__TEXTAUSZUG__
※ ※ ※

Die Oder hat sich längst noch nicht erholt seit dem Fischsterben im vergangenen Sommer. Doch während Umweltschützer und Forscher Schutzmaßnahmen fordern, lässt Polen das Flussbett ausgraben.

Von Viktoria Großmann, Frankfurt (Oder)/Warschau

Auf der Insel Ziegenwerder zwitschern die Vögel. Man hört den Frühling schon, zu sehen ist er noch nicht so sehr. Bäume und Sträucher sind graubraun und zerzaust, ein paar Weidenkätzchen blühen, ein Fasan rennt eilig ins Unterholz. Auf der einen Seite wird die Insel von der Alten Oder, einem Flussarm, umspült. Auf der anderen fließt die Oder. Ziegenwerder ist ein kleines Naturparadies in der Grenzstadt Frankfurt, nahe der Europauniversität Viadrina.

Der Lärm von Maschinen stört die Idylle. Mehrere Bagger stehen am anderen Flussufer, senken die Arme ins Wasser, schwenken ihre triefenden Kellen. Steine krachen aufeinander, werden zu Buhnen aufgeschichtet, die in den Fluss hineinragen. Auf einem Fahrzeug weht eine weiß-rote Flagge. Auf der anderen Seite der Oder liegt Polen, Frankfurts Schwesterstadt Słubice ist in Sichtweite.

※ ※ ※

__BEREITGESTELLTE DATEN__
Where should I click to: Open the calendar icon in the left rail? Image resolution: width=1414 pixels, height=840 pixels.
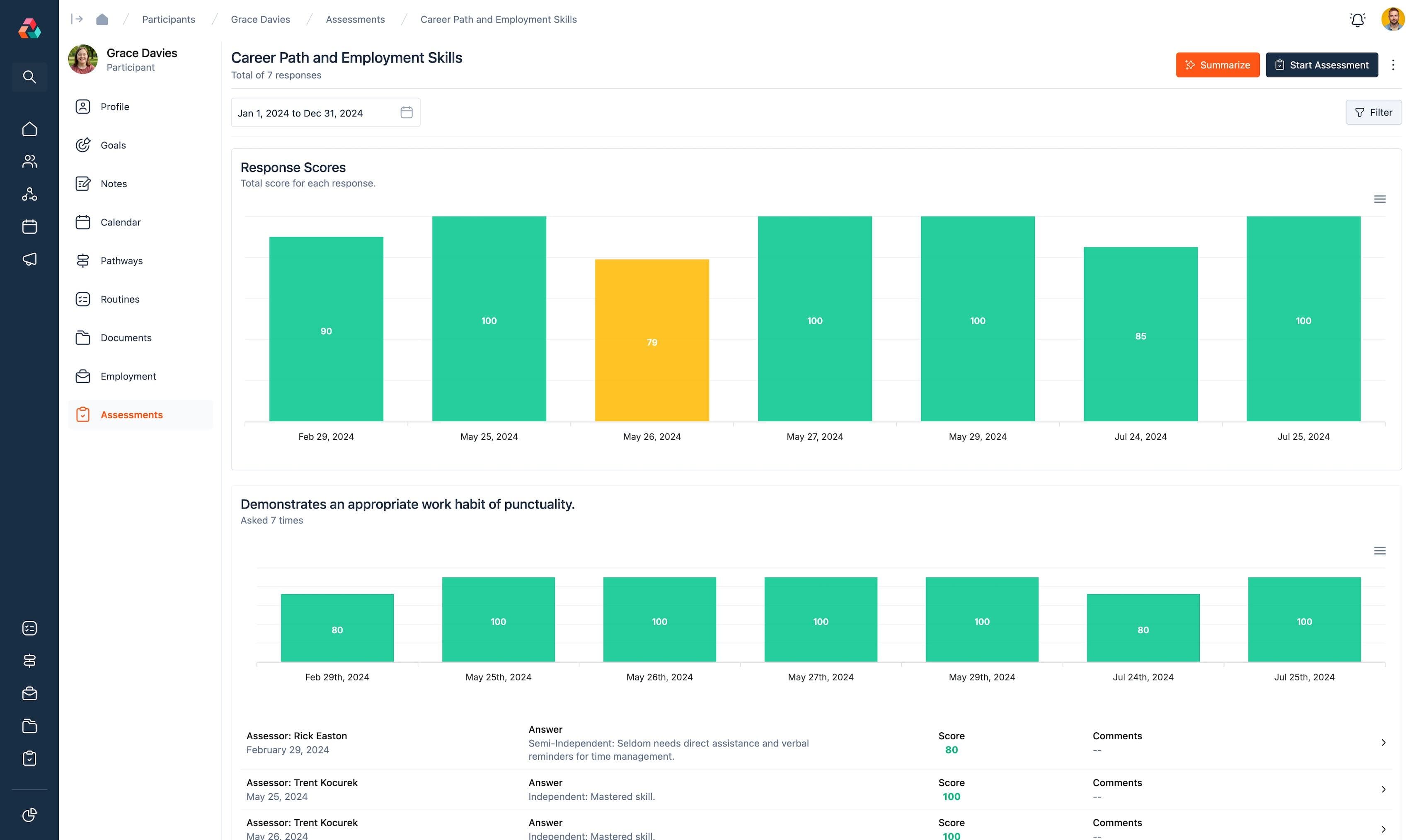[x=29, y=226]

※ ※ ※

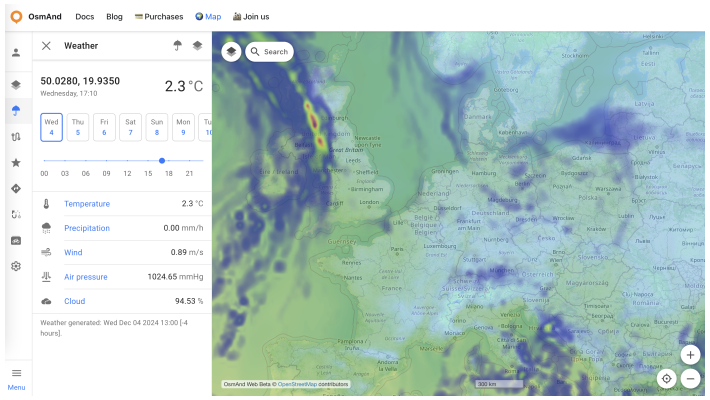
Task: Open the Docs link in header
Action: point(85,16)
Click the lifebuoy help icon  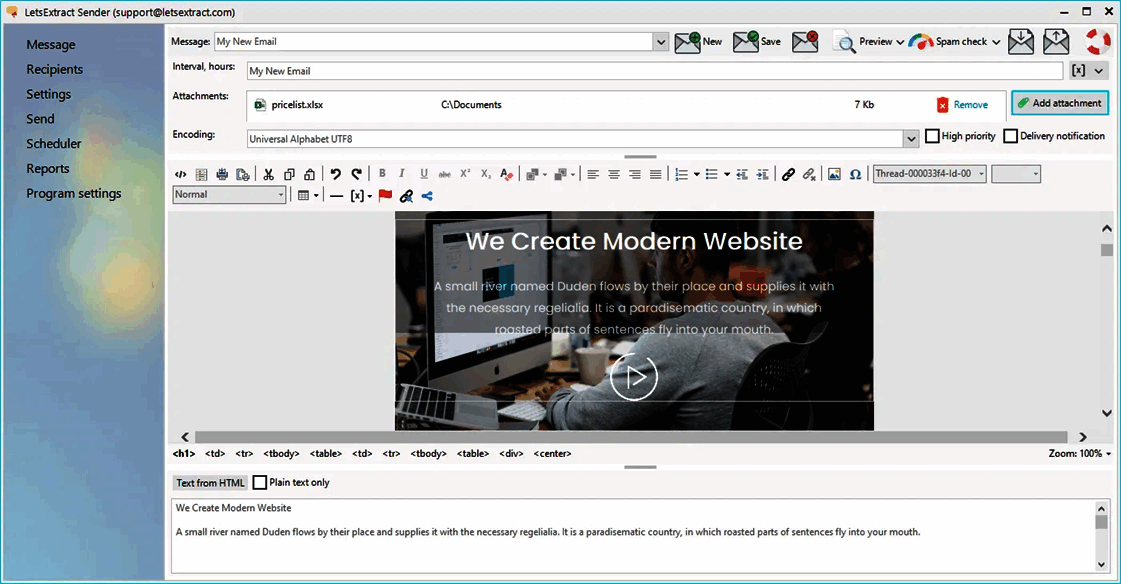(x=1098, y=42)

※ ※ ※

__KURZE AUFGABE A__
Geben Sie aus dem Textauszug über die Oder den Abschnitt wortgetreu wieder, der mit den Worten „Der Lärm von“ beginnt und mit „Słubice ist in Sichtweite.“ endet.
__KURZE AUFGABE B__
Welche Stadt wird im Textauszug über die Oder als Frankfurts Schwesterstadt bezeichnet?
__KURZE AUFGABE C__
Nennen Sie alle Städte, die im Textauszug über die Oder erwähnt werden.
Die bereitgestellten Daten werden hier nicht benötigt.

__LÖSUNG A__
Der Lärm von Maschinen stört die Idylle. Mehrere Bagger stehen am anderen Flussufer, senken die Arme ins Wasser, schwenken ihre triefenden Kellen. Steine krachen aufeinander, werden zu Buhnen aufgeschichtet, die in den Fluss hineinragen. Auf einem Fahrzeug weht eine weiß-rote Flagge. Auf der anderen Seite der Oder liegt Polen, Frankfurts Schwesterstadt Słubice ist in Sichtweite.

__LÖSUNG B__
Słubice

__LÖSUNG C__
Frankfurt (Oder), Warschau, Słubice